Exercise requirements –
Only the lines from the start of the material through the line containing "Task: Click the paperclip attached files icon" are to be extracted, exactly as they appear.
****************************************
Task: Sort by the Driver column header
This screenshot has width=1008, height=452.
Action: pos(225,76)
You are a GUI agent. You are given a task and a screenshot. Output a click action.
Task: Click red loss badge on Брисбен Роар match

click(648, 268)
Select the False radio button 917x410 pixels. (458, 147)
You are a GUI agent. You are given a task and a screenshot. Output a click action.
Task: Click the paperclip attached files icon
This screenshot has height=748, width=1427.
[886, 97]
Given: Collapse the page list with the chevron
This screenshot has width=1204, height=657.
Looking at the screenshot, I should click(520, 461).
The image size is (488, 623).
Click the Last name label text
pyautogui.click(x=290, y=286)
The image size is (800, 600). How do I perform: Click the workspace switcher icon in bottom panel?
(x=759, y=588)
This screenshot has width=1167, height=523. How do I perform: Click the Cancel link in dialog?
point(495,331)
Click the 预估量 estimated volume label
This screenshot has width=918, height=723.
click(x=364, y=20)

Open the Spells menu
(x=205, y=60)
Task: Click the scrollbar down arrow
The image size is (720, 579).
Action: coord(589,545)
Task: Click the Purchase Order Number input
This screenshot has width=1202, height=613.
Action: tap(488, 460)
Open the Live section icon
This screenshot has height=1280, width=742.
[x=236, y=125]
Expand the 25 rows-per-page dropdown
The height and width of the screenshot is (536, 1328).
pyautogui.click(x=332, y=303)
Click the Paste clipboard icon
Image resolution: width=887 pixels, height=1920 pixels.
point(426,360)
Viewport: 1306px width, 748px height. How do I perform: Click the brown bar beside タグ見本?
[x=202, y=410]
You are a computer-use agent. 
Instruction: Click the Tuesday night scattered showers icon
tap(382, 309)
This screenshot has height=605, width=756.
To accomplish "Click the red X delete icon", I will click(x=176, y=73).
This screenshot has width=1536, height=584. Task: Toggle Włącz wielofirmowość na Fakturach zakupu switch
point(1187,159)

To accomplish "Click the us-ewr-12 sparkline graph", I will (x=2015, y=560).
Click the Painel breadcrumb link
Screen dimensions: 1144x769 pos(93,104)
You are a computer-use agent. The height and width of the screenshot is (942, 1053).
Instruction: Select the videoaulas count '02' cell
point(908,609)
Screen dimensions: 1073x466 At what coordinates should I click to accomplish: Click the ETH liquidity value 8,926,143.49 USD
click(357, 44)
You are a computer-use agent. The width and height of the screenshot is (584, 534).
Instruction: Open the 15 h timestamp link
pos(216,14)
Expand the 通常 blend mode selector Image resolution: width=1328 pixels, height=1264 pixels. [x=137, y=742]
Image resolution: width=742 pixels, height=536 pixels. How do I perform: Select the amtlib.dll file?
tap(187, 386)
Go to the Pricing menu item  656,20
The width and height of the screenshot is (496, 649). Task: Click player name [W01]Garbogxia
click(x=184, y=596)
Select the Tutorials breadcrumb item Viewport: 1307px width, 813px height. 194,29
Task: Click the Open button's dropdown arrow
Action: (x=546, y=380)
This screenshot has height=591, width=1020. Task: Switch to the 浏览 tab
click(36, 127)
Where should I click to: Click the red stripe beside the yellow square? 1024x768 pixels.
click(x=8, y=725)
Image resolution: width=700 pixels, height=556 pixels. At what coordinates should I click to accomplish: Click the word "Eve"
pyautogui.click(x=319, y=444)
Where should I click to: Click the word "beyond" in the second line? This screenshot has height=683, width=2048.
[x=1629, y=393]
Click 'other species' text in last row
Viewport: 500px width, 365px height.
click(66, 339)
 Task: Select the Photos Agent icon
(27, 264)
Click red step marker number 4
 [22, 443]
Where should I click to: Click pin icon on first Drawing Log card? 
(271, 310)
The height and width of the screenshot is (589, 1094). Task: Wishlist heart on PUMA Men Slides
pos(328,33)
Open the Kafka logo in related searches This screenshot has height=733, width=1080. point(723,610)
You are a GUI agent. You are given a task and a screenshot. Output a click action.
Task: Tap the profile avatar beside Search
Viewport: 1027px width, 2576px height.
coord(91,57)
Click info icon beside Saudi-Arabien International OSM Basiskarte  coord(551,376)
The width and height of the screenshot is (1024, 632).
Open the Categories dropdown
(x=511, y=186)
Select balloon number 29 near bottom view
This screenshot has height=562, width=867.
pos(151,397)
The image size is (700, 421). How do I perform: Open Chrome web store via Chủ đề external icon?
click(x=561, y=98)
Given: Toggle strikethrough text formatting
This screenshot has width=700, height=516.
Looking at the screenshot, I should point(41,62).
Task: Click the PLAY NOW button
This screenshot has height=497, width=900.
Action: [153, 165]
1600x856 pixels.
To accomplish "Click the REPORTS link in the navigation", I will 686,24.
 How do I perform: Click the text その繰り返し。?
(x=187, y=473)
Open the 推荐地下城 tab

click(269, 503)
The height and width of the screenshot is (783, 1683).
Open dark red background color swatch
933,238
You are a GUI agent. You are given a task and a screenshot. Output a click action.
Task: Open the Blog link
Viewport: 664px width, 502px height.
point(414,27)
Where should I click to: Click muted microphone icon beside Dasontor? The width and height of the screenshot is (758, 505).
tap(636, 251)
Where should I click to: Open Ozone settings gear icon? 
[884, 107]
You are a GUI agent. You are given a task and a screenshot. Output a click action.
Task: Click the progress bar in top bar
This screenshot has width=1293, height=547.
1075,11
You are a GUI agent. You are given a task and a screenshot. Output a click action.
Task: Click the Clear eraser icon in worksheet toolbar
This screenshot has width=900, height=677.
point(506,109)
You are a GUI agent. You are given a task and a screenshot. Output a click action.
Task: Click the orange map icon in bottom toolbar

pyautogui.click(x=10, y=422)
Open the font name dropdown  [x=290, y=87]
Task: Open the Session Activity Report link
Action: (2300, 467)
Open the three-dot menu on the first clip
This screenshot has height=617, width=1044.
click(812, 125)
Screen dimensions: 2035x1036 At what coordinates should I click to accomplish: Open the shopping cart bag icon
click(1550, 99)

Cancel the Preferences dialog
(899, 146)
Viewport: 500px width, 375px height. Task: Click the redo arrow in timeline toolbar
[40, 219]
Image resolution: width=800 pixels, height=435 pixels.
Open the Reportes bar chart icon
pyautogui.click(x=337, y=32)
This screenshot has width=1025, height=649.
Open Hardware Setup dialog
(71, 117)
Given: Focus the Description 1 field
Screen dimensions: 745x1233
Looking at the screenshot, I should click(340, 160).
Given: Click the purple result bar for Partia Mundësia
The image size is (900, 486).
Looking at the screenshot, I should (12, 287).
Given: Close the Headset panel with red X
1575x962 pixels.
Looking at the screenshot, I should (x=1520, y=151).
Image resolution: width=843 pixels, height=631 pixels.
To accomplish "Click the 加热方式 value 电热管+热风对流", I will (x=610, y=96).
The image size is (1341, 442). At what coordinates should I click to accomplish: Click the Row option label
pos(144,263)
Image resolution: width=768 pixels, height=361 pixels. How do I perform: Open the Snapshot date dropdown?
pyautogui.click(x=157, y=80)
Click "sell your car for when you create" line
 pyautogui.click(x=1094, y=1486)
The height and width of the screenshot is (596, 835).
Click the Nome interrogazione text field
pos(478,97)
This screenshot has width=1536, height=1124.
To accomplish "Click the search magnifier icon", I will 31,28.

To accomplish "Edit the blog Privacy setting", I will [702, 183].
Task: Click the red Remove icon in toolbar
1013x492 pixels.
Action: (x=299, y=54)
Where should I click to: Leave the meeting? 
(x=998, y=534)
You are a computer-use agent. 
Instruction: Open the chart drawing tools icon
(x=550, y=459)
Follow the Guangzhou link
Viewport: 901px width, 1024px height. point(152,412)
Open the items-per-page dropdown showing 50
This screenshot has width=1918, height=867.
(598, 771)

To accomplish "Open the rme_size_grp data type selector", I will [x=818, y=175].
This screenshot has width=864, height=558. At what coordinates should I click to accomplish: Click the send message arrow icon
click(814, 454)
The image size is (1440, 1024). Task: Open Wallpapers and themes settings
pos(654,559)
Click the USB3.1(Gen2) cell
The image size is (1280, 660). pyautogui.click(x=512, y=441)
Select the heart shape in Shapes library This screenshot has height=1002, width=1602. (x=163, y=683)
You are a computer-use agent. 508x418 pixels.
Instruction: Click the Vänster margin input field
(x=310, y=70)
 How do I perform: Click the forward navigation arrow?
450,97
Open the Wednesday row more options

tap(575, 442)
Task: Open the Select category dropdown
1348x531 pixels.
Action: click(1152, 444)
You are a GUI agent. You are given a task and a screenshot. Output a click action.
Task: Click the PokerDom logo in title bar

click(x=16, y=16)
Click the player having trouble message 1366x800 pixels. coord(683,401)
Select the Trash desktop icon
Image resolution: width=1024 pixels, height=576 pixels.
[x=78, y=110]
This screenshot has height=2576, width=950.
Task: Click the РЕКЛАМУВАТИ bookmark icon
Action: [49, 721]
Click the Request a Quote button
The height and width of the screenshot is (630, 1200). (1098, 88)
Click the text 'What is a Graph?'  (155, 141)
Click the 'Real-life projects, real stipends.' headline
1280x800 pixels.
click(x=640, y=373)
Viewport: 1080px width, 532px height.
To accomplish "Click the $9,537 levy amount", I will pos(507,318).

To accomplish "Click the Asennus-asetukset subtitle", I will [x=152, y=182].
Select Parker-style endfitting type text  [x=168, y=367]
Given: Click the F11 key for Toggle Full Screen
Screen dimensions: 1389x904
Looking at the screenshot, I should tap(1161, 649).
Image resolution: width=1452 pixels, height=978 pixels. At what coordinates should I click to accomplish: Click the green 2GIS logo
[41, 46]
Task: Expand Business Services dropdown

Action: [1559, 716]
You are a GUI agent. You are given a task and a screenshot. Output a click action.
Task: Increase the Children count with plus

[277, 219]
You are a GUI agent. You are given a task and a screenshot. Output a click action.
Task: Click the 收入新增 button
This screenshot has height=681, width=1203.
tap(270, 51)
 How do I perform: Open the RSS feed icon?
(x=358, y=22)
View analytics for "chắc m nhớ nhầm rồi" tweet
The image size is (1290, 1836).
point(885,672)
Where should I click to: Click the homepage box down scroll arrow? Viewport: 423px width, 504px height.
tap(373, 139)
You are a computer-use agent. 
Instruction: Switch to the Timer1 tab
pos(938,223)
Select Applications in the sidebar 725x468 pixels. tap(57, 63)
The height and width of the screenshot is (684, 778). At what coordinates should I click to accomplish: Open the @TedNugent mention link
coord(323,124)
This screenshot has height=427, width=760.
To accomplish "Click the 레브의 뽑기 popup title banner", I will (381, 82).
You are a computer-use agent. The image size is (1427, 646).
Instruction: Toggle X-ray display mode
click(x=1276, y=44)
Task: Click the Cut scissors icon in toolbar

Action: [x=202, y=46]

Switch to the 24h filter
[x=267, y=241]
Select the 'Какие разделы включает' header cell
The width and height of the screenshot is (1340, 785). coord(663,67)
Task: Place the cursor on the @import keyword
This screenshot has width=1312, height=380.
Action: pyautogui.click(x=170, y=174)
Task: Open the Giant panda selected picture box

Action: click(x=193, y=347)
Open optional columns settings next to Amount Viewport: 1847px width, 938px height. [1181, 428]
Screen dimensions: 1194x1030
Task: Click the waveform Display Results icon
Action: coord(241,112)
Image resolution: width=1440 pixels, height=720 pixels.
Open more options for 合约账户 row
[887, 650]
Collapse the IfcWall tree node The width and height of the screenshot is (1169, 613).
****************************************
Your solution –
Task: Sort by the Driver column header
This screenshot has width=1008, height=452.
Action: pos(225,76)
You are a GUI agent. You are given a task and a screenshot. Output a click action.
Task: Click red loss badge on Брисбен Роар match

click(648, 268)
Select the False radio button 917x410 pixels. (458, 147)
You are a GUI agent. You are given a task and a screenshot. Output a click action.
Task: Click the paperclip attached files icon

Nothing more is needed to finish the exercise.